Quelques commentaires le taxaient de canular, sans ajouter grand-chose d’autre. Pourtant, quelque chose me donna envie d’en savoir plus. Comme je l’ai dit, en dépit du fait que je suis têtu question affaires, je crois aux intuitions et à mon sixième sens : mon instinct n’a pas toujours raison, mais il a plus souvent raison que tort ; et je lui ai bien souvent été reconnaissant, mais jamais autant que dans ma quête de Jack l’Éventreur.

WTF ??

Ensuite, il nous parle de lui, de sa vie, de ses malheurs, de son enfance pas terrible, du fait qu’il ne connaissait rien de rien de celui qui fit de l’East End un lieu maudit… Ok, si l’auteur veut nous le faire croire, je vais jouer le jeu et croire.

Mais bon sang, on s’en fout, mec, de ta vie, de ton enfance et du fait que tu as réussi à réussir dans la vie ! Accouche, pousse, c’est un garçon !

De plus, l’usage d’un nègre littéraire n’aurait pas été du luxe car son style d’écriture est pauvre, lourd, surtout avec ses pavés de descriptions historiques et de détails scientifiques. Rien n’est bien construit.

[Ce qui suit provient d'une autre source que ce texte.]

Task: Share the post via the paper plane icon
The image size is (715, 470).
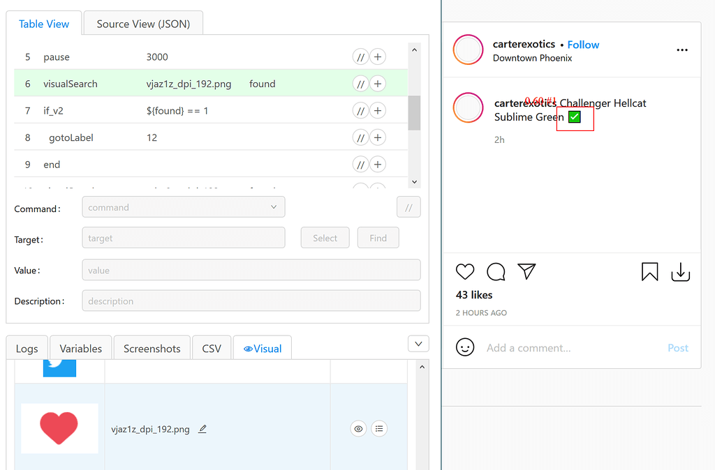Action: [526, 272]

Dans un style d’écriture super simpliste et super agaçant à lire durant certains passages, de plus, l’abus des mêmes tournures de phrase sur une même page peut s’avérer un brin chiant

On notera aussi que l’auteur ne se prend pas pour n’importe qui, faudra qu’il change de chemises, il a dû exploser ses cols à force de se faire gonfler le cou !

Ce fut l’un des instants les plus colossaux de ce voyage, quelque chose qui me fit réellement tituber de surprise. Je vérifiai, revérifiai, et revérifiai encore. Comment avais-je pu voir ça alors que tout le monde était passé à côté ?

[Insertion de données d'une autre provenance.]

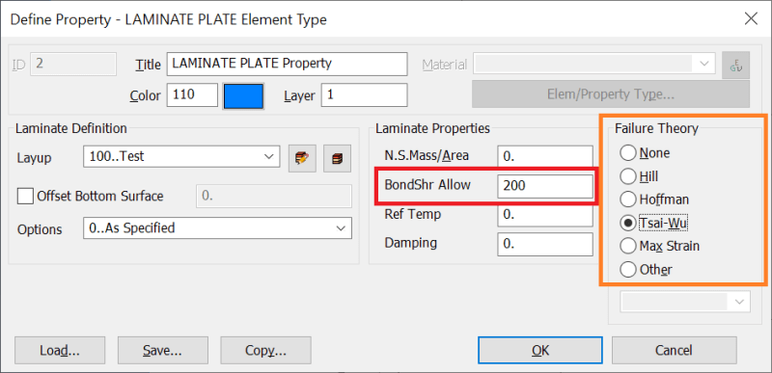Select the Other failure theory radio
This screenshot has width=772, height=373.
tap(628, 269)
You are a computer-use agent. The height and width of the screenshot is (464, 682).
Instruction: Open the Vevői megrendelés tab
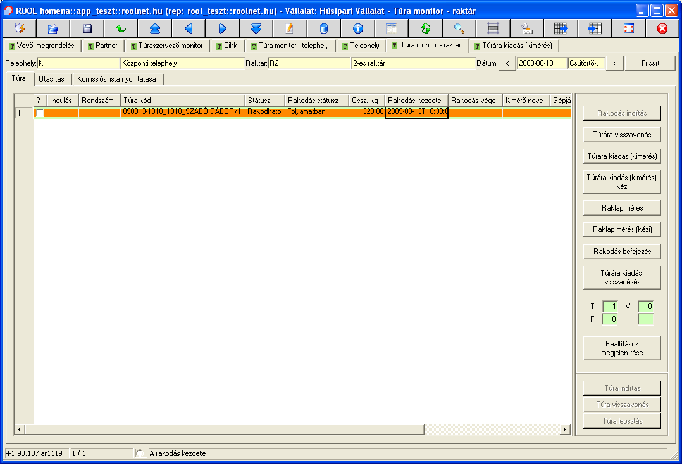tap(43, 46)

Les dates : quelque chose fait qu’elles ont toujours compté pour moi. Cela explique peut-être pourquoi moi, mais aucun autre chercheur passé avant, j’ai mis le doigt dessus.

À croire qu’il vient d’inventer le fil à couper le beurre tant il se prend pour LE gars qui vient de résoudre une des énigmes de la fin du 19ème siècle. Lui seul a su découvrir LA vérité, poils au nez.

Ensuite, il nous décrit la ville de Londres, ses taudis, ses immigrés, et toussa toussa, mais je n’ai pas vu à la fin du roman les références à tout ce qu’il nous a raconté (et qui était vrai). Il a pompé ces infos dans d’autres livres traitant de l’Éventreur, dans des livres historiques ou il a la science infuse ??

Notre auteur à la plume pas géniale retrace aussi longuement l’emploi du temps des victimes.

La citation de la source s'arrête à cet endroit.